(What you should do) In the records that follow, the lines from the one containing "1192x1685 pixels. Task: Click" to the one containing "Task: Select the NEW badge next to 自定义菜单", inclusive, are to be given again exactly.

[Data excerpts]

★ ★ ★ ★

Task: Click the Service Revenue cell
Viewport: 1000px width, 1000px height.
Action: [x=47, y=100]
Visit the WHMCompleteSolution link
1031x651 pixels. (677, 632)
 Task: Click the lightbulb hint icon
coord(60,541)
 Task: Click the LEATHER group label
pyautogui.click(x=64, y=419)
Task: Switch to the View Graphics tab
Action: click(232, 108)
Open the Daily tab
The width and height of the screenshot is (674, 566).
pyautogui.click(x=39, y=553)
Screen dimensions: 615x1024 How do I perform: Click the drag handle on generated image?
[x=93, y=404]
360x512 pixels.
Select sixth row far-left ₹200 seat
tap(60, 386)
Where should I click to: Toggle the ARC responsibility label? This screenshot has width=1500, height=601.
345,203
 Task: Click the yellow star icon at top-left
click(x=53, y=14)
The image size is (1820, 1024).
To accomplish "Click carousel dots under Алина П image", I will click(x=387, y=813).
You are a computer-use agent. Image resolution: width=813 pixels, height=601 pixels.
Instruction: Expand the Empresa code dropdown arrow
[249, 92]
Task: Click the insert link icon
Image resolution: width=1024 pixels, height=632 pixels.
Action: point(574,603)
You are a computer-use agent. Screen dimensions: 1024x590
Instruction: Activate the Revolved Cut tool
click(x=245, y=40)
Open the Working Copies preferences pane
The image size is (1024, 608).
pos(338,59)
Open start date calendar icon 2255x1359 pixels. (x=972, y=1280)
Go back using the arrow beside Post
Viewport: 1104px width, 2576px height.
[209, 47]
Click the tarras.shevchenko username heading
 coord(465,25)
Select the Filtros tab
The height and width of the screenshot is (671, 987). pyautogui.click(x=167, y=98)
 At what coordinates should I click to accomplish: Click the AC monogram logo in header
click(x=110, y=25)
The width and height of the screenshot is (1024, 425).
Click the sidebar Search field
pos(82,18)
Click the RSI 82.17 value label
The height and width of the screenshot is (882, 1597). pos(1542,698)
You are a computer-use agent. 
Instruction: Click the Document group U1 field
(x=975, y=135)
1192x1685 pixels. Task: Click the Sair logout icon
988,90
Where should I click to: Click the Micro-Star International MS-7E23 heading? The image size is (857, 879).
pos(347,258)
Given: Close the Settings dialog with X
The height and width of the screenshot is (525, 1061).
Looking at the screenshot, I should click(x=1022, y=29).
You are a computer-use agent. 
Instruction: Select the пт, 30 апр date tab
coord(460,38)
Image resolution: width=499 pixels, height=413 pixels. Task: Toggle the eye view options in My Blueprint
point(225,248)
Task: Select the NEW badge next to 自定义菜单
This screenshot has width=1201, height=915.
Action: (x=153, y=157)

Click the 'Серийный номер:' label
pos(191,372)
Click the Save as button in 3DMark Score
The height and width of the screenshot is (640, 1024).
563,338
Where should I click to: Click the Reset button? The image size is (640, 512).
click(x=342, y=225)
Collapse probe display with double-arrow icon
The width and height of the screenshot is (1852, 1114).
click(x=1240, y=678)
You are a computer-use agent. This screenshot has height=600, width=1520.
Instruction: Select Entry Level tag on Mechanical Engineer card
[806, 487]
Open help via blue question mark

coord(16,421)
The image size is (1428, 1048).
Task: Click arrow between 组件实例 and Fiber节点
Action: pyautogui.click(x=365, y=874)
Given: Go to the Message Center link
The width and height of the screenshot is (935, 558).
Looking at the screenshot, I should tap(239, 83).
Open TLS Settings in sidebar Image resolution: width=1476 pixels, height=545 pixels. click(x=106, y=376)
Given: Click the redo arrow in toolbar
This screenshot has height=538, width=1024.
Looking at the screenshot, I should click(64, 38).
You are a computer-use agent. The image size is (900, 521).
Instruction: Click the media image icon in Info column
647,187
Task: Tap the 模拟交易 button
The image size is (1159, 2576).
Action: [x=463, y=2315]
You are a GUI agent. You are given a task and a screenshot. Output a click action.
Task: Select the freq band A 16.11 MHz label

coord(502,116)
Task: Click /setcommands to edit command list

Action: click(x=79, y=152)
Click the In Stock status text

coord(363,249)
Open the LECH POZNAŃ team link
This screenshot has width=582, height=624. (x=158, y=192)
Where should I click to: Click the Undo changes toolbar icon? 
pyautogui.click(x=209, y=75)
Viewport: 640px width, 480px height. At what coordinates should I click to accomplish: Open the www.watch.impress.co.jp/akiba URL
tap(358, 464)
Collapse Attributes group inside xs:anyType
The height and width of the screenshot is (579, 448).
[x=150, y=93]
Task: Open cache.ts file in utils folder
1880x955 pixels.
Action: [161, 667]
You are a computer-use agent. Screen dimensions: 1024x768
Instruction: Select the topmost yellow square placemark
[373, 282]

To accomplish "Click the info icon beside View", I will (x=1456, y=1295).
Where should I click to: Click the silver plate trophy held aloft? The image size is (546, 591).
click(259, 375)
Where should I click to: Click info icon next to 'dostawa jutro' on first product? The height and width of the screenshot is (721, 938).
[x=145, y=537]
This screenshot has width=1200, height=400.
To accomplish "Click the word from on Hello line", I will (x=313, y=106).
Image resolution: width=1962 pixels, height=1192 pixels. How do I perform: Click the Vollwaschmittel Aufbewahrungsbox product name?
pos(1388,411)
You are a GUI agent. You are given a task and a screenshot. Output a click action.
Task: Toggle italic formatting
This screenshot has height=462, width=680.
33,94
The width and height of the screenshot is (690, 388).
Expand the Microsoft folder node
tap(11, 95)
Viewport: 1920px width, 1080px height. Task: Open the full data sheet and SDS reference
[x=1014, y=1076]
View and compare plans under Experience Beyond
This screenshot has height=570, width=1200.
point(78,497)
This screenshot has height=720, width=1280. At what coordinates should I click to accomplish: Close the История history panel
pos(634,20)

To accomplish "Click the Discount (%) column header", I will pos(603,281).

★ ★ ★ ★

(Your response)
1192x1685 pixels. Task: Click the Sair logout icon
988,90
Where should I click to: Click the Micro-Star International MS-7E23 heading? The image size is (857, 879).
pos(347,258)
Given: Close the Settings dialog with X
The height and width of the screenshot is (525, 1061).
Looking at the screenshot, I should click(x=1022, y=29).
You are a computer-use agent. 
Instruction: Select the пт, 30 апр date tab
coord(460,38)
Image resolution: width=499 pixels, height=413 pixels. Task: Toggle the eye view options in My Blueprint
point(225,248)
Task: Select the NEW badge next to 自定义菜单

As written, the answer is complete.